Frequently asked questions
Why analyze my winning trades?
Because a gain isn't necessarily a good trade: you can win by violating your plan, by luck. Analyzing your winners reveals whether you win thanks to your system or thanks to chance, a crucial distinction. Gains by luck reinforce bad habits that, repeated, will eventually ruin you. Everyone analyzes their losses, almost nobody their gains, and that's a mistake.
Is a gain always a good trade?
No. A good trade is one taken according to your plan, with a valid setup and controlled risk, whatever its result. A gain is only a favorable outcome, which can come from a good trade or a bad trade that got lucky. The trickiest cell is 'plan violated + gain': a bad trade disguised as a success that pushes you to do it again.
Why are gains by luck dangerous?
Because they reward the bad behavior. Your brain records 'I violated my plan and won, so it pays', and pushes you to do it again. The gain by luck anchors a bad habit by making it look like a good decision. And these gains always end up reversing: the impulsive trade that pays today will make you lose big tomorrow.
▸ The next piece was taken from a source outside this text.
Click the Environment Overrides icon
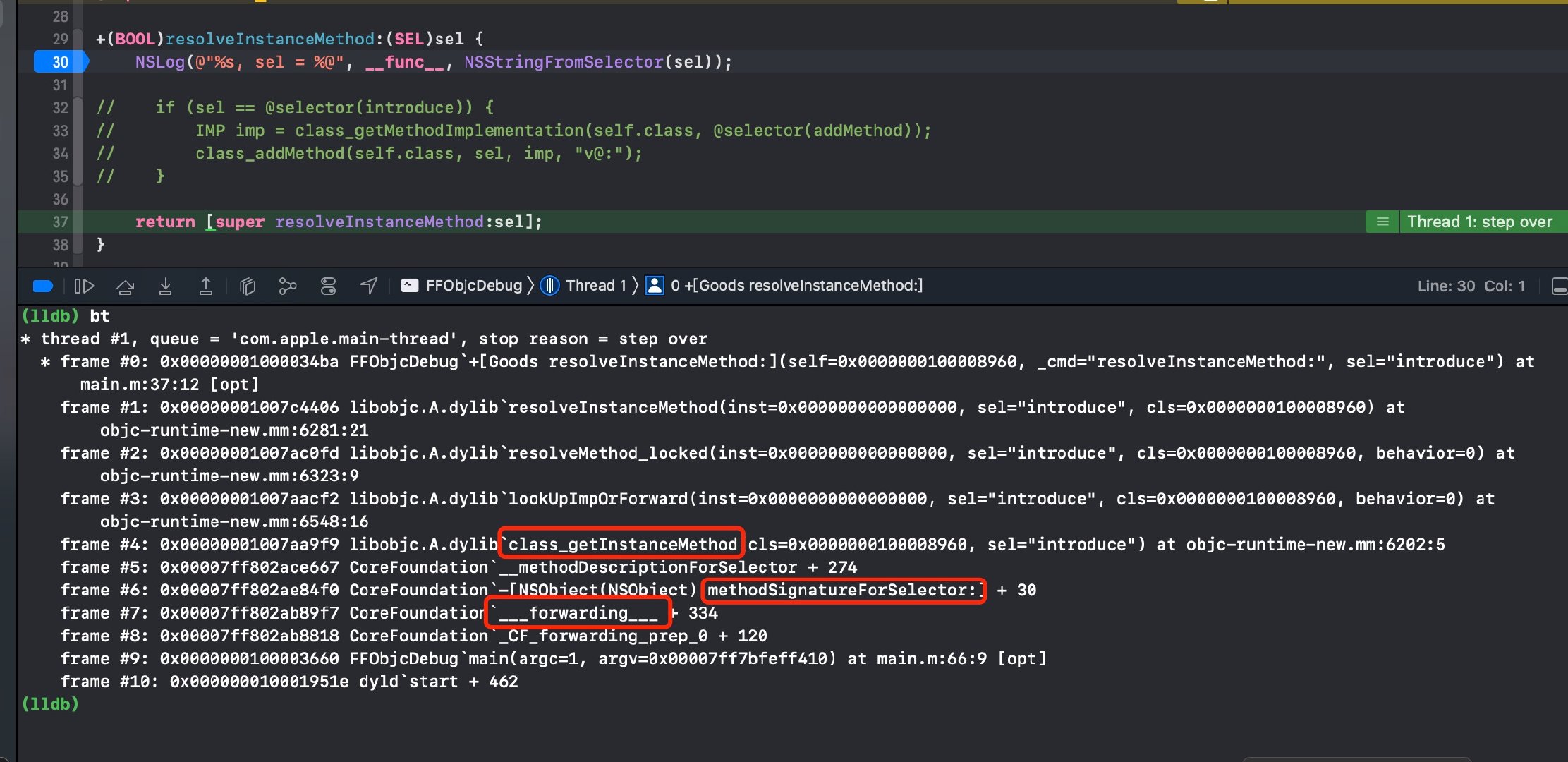The height and width of the screenshot is (762, 1568). 328,286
How do I analyze a winning trade?
By putting it through the sieve of the process, not the result. Ask: did this trade respect my plan? Was my risk controlled? Did I manage the exit per my plan? Would I take exactly this trade again knowing it could have lost? Is it reproducible or did it depend on luck? These questions separate your real good trades from your disguised strokes of luck.
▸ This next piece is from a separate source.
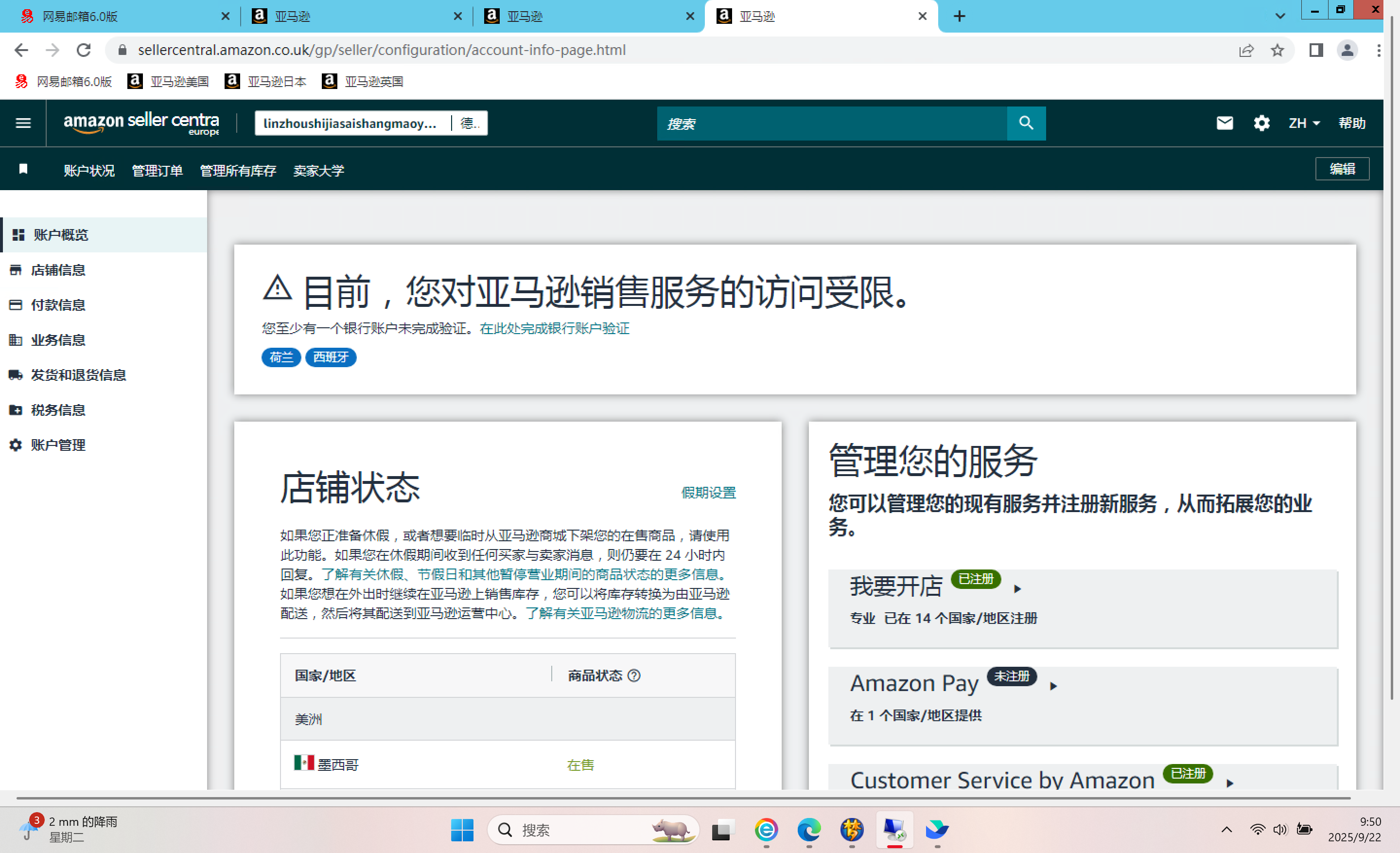Image resolution: width=1400 pixels, height=853 pixels.
Task: Open 管理订单 in the navigation bar
Action: point(157,171)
What should I do with my best trades?
Study them like a goldmine. Once sorted from your gains by luck, your real good trades embody your edge at its best. Ask what you did well exactly: what market conditions, what setup, what emotional state produced them. You'll often discover patterns, and identifying those conditions lets you focus on what genuinely works for you.
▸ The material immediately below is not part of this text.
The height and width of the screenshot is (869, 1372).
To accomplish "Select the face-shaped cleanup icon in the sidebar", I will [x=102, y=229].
Should I judge a trade on the result or the process?
On the process. A trade is good if it was well taken, even if it lost; bad if it was poorly taken, even if it won. On a single trade, the result is dominated by luck; over many trades, the process decides. By rewarding good process regardless of result, you build the habits that pay over time.
How often should I analyze my winning trades?
Ideally every week, isolating your three or four best trades to put them through the process questions. This rhythm keeps the lessons fresh and actionable while giving you a sufficient sample to analyze. Blocking a recurring moment for this review, rather than relying on sporadic analysis, turns analyzing your winners into a lasting habit.
Is a bigger gain always a better trade?
No. A trade taken off-setup, with uncontrolled size and no defined stop, can produce a bigger gain than a disciplined trade without being any better. Judged on process, only the trade that respects your rules is good to repeat: the other just got lucky, and repeated, it will eventually produce a loss that wipes out several accumulated gains.